** Begin Quoted passage **

I never said treat them as objects. I said give them methods. Not the same
thing.

And what do you mean by "technical debt"?
On Jul 19, 2012 9:52 PM, "Sara Golemon" <poll...@php.net> wrote:

>
>
> On Mon, Jul 16, 2012 at 4:27 PM, Andrew Faulds <ajf...@googlemail.com>wrote:
>
>> I think PHP could benefit from making arrays, strings, integers,
>> floats, and possibly booleans, into "pseudo-objects". By this I mean
>> that they are not really objects (they are still primitive types and
>> keep their passing semantics), but they have methods. For instance,
>> instead of array_keys($array), one could do $array->keys();
>
>
> How about just creating (in PEAR or PECL) a Php Type Library which lets
> you write all the new code you want which treats all these things in a
> Javaish OOP way, but leave PHP's functional roots alone?

** End Quoted passage **
** Begin Information provided **

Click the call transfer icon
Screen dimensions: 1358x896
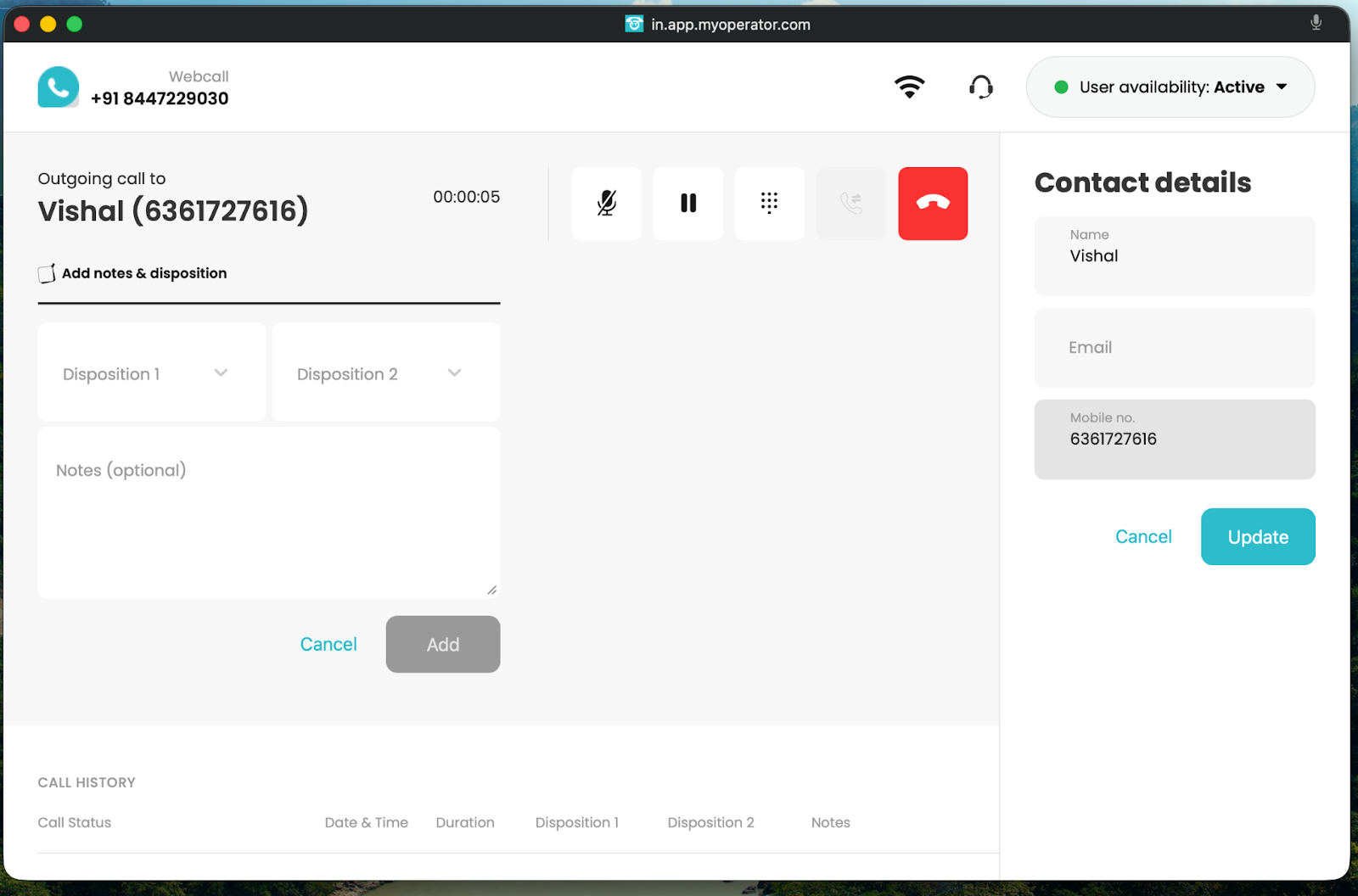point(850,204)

** End Information provided **
** Begin Information provided **

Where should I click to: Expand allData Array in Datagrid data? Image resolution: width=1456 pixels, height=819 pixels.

** End Information provided **

## Exercises
(a) In the PHP email thread, rewrite the paragraph beginning "I think PHP could benefit" as a short bulleted list that keeps its main points.
(b) Summarize the PHP email thread in two sentences.
(c) Pick up the PHP email thread from where it stops and write the next few lines.

## Task-by-task answers
(a)
- PHP could turn arrays, strings, integers, floats, and possibly booleans into "pseudo-objects."
- These would not really be objects; they would remain primitive types and keep their passing semantics.
- They would have methods, so $array->keys() could be used instead of array_keys($array).

(b) One message proposes giving PHP's arrays, strings, integers, floats, and possibly booleans methods while keeping them primitive types, and another suggests a type library in PEAR or PECL for that Java-like OOP style so PHP's functional roots are left alone. A reply says giving the types methods is not the same as treating them as objects and asks what "technical debt" means.

(c)
>
> $str = new String("Foo");
> if (3 == $str->length()) echo $str->toUpper();
>
> I think automagically treating actual non-objects as objects is just
> asking for massive amounts of confusion.  The technical debt PHP would take
> on from doing something like this would be... painful.
>
> If you *really* feel strongly about it, then I'd suggest you grab
> pecl/operator as a starting point and create an extension which hooks the
> opcodes involved in method calls to route to scalar handlers instead of
> producing the error message which they do now.  If you want to get clever,
> you might even make the prototype classes for the scalar handlers
> extensible to override functionality in userspace, but don't tell anyone I
> suggested that. :)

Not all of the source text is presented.